Introduction: Cardiac patients facing noncardiac surgery are at high risk for perioperative complications including hemodynamic instability, arrhythmias, and organ dysfunction that may require adjustment from standardized anesthetic protocols. Individualized deviations in anesthesia may offer improved safety but remain under-characterized across cardiac diagnoses and surgical contexts.
Methods: We systematically reviewed 15 cases (studies published 2000–2025) across 9 countries (3 in USA), involving adults with cardiac disease undergoing noncardiac thoracic surgery in which purposefully altered anesthesia management was implemented. Analyses were conducted using Google Colab; our protocol is registered to OSF. Subgroup comparisons explored perioperative complications and ICU transfers by diagnosis, surgery, and deviation type. Exploratory meta-regression (limited by sample size) was used to evaluate the impact of key variables on ICU transfer and complications.

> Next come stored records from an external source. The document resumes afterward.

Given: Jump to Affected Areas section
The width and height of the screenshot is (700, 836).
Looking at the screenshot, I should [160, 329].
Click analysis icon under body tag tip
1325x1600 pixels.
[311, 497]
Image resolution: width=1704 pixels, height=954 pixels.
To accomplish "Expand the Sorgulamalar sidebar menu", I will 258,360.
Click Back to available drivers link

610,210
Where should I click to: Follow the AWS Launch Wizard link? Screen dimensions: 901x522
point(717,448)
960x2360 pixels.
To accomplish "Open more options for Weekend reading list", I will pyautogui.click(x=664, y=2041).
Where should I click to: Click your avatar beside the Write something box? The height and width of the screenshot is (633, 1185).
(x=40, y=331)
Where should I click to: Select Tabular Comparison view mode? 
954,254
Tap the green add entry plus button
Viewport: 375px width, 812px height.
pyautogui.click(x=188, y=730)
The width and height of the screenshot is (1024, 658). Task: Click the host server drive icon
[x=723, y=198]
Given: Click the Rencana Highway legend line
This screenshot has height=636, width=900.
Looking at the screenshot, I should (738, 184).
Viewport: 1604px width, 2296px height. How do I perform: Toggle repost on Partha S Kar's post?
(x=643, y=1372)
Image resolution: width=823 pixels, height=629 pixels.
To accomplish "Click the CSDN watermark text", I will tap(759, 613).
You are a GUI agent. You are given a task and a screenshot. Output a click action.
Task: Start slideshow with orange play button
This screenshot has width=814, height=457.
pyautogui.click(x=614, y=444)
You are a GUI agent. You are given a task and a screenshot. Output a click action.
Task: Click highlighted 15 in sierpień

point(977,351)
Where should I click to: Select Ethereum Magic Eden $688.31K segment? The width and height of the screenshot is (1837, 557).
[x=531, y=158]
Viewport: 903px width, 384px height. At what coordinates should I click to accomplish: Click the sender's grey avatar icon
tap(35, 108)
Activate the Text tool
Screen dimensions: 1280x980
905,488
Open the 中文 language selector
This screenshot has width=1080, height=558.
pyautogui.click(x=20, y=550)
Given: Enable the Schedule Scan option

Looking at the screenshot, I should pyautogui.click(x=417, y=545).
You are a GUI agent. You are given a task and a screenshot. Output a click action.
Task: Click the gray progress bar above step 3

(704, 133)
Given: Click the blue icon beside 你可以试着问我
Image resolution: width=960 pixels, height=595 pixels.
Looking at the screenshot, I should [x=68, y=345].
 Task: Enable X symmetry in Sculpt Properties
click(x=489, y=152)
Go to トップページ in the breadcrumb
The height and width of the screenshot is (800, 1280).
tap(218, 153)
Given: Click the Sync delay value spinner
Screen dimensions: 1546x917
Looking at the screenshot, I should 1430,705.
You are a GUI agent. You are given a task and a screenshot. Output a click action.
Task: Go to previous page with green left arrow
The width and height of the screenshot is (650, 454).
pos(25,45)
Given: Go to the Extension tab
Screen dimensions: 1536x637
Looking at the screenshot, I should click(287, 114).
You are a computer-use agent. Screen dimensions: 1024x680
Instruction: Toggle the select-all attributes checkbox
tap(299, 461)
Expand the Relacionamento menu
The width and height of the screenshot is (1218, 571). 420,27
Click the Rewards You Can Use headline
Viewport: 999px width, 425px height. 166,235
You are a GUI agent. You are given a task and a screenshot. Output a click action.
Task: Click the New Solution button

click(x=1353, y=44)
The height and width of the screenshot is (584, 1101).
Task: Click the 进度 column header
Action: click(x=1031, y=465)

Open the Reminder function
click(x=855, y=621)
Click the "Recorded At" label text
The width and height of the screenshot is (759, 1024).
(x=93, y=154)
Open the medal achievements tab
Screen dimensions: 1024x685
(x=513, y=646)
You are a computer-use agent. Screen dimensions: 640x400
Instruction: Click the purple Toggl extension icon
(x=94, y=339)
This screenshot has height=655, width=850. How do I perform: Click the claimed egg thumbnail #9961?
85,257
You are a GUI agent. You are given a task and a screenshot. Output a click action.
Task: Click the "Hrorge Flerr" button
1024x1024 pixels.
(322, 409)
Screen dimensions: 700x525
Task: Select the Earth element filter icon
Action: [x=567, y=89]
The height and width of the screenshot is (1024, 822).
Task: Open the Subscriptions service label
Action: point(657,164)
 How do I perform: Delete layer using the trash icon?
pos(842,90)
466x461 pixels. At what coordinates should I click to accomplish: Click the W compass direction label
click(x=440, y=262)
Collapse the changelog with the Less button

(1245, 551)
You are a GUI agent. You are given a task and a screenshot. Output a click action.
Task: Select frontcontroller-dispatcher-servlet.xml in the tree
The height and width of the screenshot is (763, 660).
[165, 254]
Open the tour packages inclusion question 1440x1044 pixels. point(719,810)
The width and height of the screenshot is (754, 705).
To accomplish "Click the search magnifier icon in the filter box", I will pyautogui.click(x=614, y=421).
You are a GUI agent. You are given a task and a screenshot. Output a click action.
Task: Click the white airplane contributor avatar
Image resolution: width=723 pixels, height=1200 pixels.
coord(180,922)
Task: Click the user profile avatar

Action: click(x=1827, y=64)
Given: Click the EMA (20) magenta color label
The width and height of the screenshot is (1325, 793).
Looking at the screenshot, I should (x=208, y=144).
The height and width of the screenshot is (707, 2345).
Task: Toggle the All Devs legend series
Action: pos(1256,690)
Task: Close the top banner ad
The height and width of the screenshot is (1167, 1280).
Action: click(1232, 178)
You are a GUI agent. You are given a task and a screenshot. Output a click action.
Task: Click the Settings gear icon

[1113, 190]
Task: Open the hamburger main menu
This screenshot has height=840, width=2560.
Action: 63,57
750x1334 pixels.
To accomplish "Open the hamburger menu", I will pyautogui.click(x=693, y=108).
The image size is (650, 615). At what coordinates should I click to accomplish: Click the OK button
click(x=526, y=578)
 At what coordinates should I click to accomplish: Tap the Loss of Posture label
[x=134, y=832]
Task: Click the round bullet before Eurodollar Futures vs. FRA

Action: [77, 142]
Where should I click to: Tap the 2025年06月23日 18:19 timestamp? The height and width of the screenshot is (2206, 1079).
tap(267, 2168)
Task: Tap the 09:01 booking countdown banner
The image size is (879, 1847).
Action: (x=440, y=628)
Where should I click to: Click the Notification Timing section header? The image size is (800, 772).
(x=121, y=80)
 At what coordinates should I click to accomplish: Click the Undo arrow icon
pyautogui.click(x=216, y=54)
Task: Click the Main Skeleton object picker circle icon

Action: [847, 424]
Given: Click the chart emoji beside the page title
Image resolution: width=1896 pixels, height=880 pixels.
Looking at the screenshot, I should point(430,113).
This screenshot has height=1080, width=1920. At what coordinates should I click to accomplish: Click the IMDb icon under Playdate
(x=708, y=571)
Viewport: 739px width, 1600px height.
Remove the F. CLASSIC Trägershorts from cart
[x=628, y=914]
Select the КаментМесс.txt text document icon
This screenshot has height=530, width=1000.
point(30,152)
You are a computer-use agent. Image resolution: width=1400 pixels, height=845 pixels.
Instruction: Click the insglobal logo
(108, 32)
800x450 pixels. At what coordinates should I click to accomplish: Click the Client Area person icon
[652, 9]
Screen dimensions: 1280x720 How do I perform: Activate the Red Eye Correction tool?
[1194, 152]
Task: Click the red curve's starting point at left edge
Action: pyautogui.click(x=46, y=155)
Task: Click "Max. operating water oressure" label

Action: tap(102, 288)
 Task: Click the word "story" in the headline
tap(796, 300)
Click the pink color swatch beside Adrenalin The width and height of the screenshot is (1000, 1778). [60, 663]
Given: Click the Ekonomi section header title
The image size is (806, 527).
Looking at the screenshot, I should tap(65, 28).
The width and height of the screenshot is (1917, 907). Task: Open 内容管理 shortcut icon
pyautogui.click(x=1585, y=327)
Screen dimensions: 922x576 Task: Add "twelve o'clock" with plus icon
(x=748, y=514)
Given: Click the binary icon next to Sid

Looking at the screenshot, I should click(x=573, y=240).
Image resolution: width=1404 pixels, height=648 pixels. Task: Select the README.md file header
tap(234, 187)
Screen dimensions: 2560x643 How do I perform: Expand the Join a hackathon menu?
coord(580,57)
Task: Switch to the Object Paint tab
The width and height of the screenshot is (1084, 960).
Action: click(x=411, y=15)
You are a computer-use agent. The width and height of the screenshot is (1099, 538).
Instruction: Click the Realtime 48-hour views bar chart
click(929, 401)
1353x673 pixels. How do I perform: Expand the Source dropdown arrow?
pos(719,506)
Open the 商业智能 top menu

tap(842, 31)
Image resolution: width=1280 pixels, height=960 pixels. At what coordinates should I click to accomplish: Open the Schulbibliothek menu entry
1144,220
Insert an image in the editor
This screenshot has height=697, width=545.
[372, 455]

Results: Mean age was 59.2 ± 14.1 years; 87% were male. Lobectomy and VATS procedures comprised most cases. The leading diagnoses were dilated cardiomyopathy and coronary artery disease. Most deviations (80%) occurred intraoperatively, with regional or advanced monitoring in 21% and 50% of cases, respectively. Common rationales included preventing hypotension, managing arrhythmic risk, and minimizing ventilatory burden. Major perioperative complications were avoided or controlled in 81%, and all patients survived to discharge (median: 5 days [IQR 3-8]). Subgroup trends suggested lower ICU transfer rates and improved stability with incorporating regional anesthetic techniques and enhanced monitoring. Exploratory regression supported associations between these approaches and reduced ICU use, but conclusions are limited by the small synthesized cohort.
Conclusions: Intentional anesthetic deviations appear to facilitate favorable perioperative outcomes and may reduce ICU needs in carefully selected cardiac patients undergoing noncardiac surgery. Results minimize the need for adaptable perioperative strategies and highlight key future targets like regional anesthesia and advanced hemodynamic monitoring. Prospective studies and multicenter registries require assessment to standardize definitions and confirm outcome associations in this high-risk group.